Neat!
“Entanglement is the strange and beautiful property of certain quantum particles to become so deeply linked that they share the same existence. According to quantum theory, that link should be maintained whatever the distance between the particles, whether the width of an atom or the diameter of the universe.
This led Einstein to claim that the instantaneous effects of entanglement would lead to ‘spooky action-at-a-distance’ in violation of special relativity which prevents faster-than-light signals.
[Insert discourse on Bell’s Thm here and experimental tests of the completeness of Quantum Mechanics and the implied incompleteness of Classical and Relativistic physics]
…In every one of these tests [which test to see if Quantum Physics or Classical Physics is more “correct”], the results agree entirely with the predictions of quantum mechanics. And yet naysayers continue to unearth loopholes that allow them to claim that there is a way in which the results are fixed, perhaps because quantum mechanics works only only over the short distances that can be exploited on Earth or by the existence some kind of hidden variable that determines in advance how the particles will behave when they are separated. [Well, not quite… unless the idea the author is trying to get at here is that “hidden variables” come into play at large distances or velocities]

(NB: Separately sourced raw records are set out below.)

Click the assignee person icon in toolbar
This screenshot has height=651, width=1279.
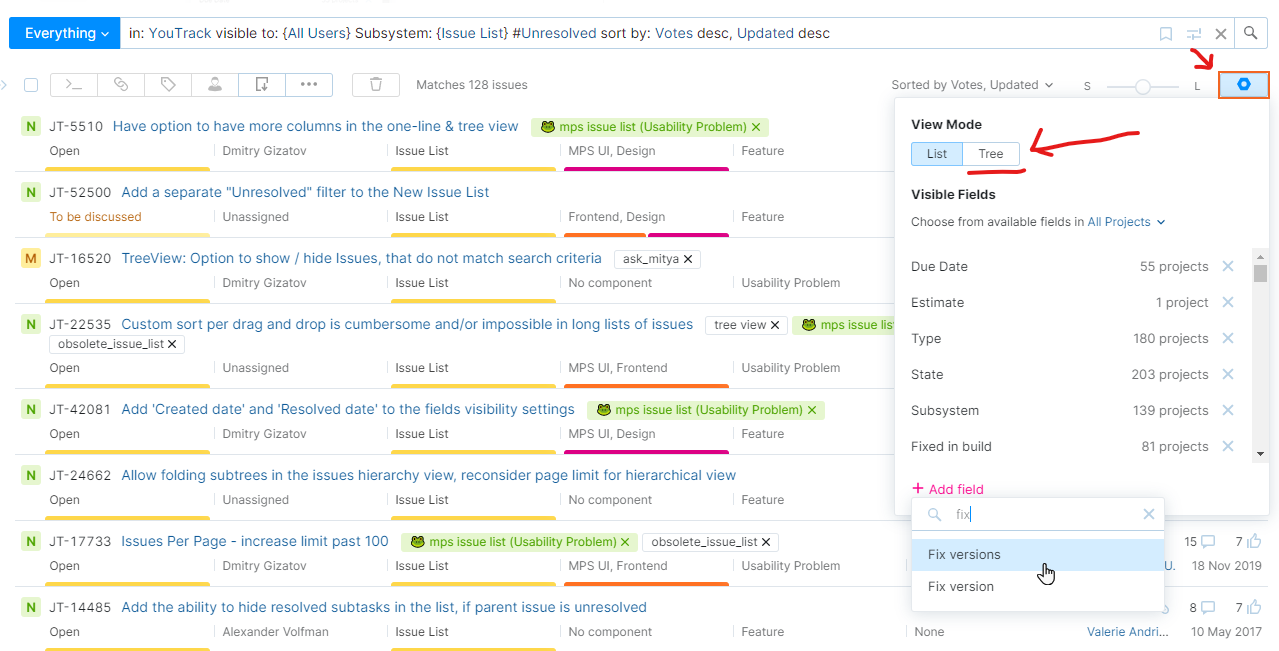point(215,85)
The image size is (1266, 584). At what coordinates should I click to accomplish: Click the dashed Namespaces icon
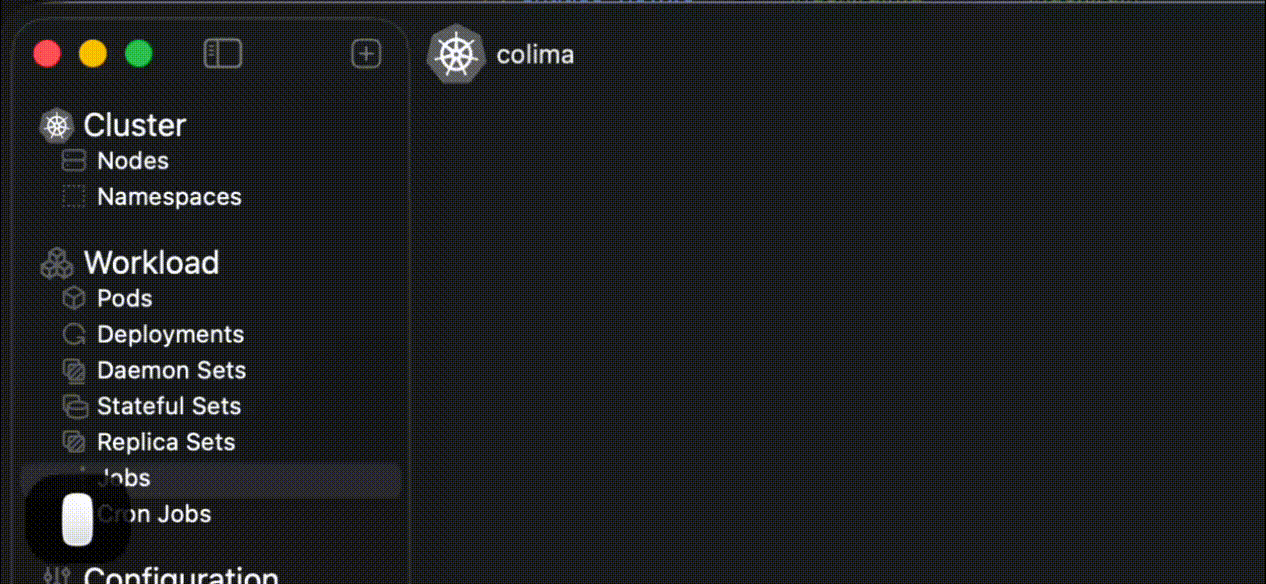[74, 197]
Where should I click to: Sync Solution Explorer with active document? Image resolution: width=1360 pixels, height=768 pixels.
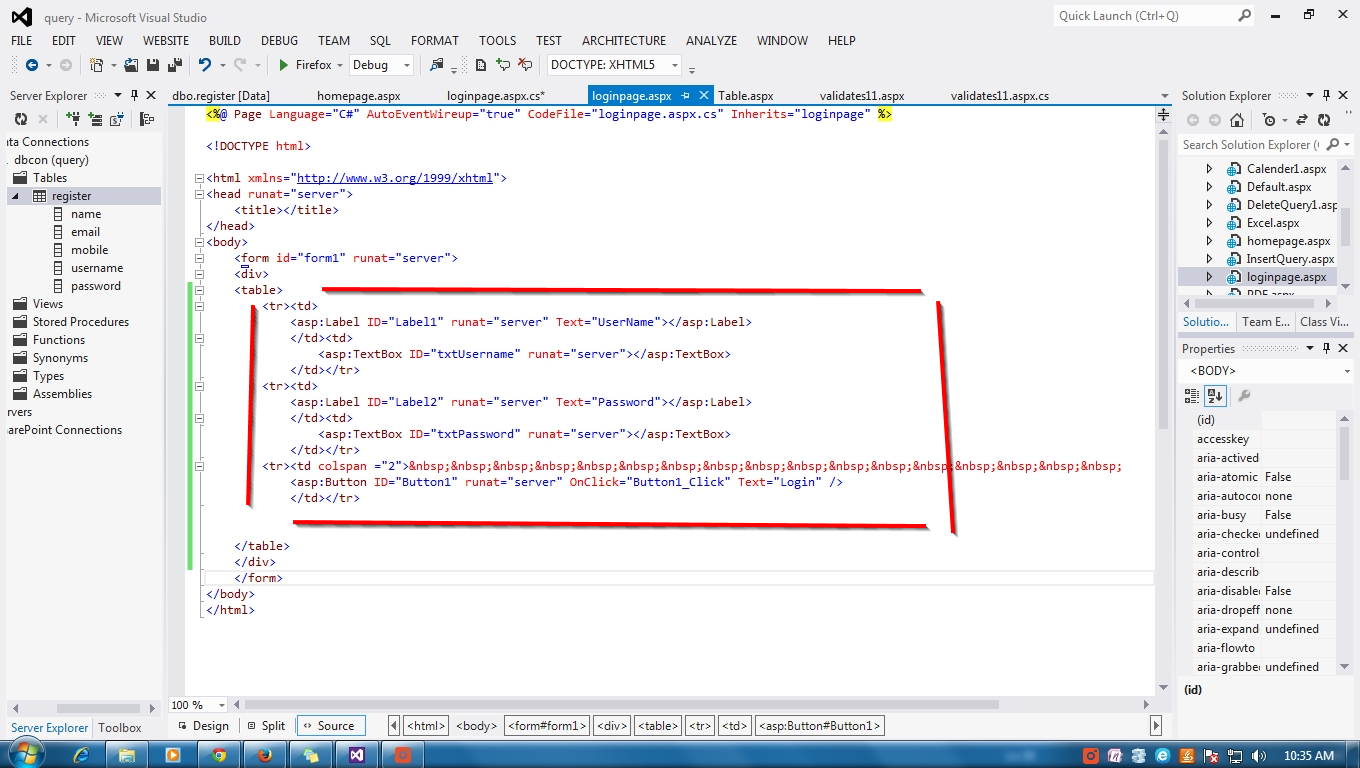coord(1301,120)
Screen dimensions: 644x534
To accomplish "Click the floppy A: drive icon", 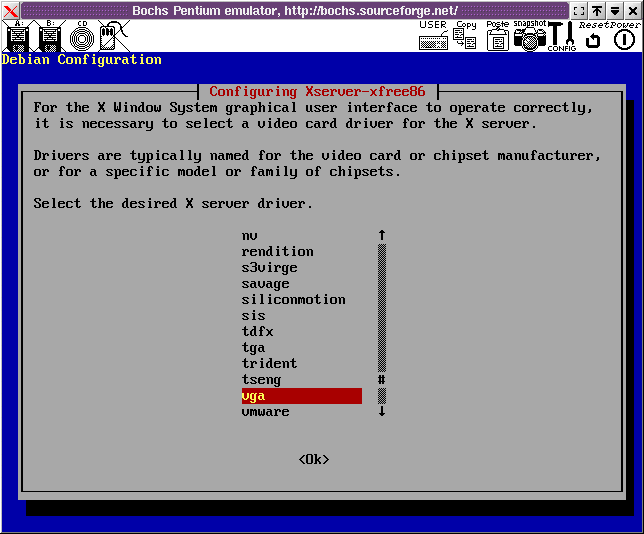I will [16, 37].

There is one way to settle the matter for sure: send entangled photons to two orbiting astronauts on board different spacecraft with large relative velocities. That leaves no room for hidden variable theories or any other fix because the peculiarities of special relativity allow both astronauts to claim the measurement on their photon was performed before the other.
Today Anton Zeilinger from the University of Vienna in Austria, says he wants to try just such an experiment and has put together an impressive international team to design and promote idea. The team has submitted its proposal, called Space-QUEST, to the European Space Agency in the hope that one end of the experiment could hosted on the Columbus module, Europe’s orbiting laboratory attached to the International Space Station.”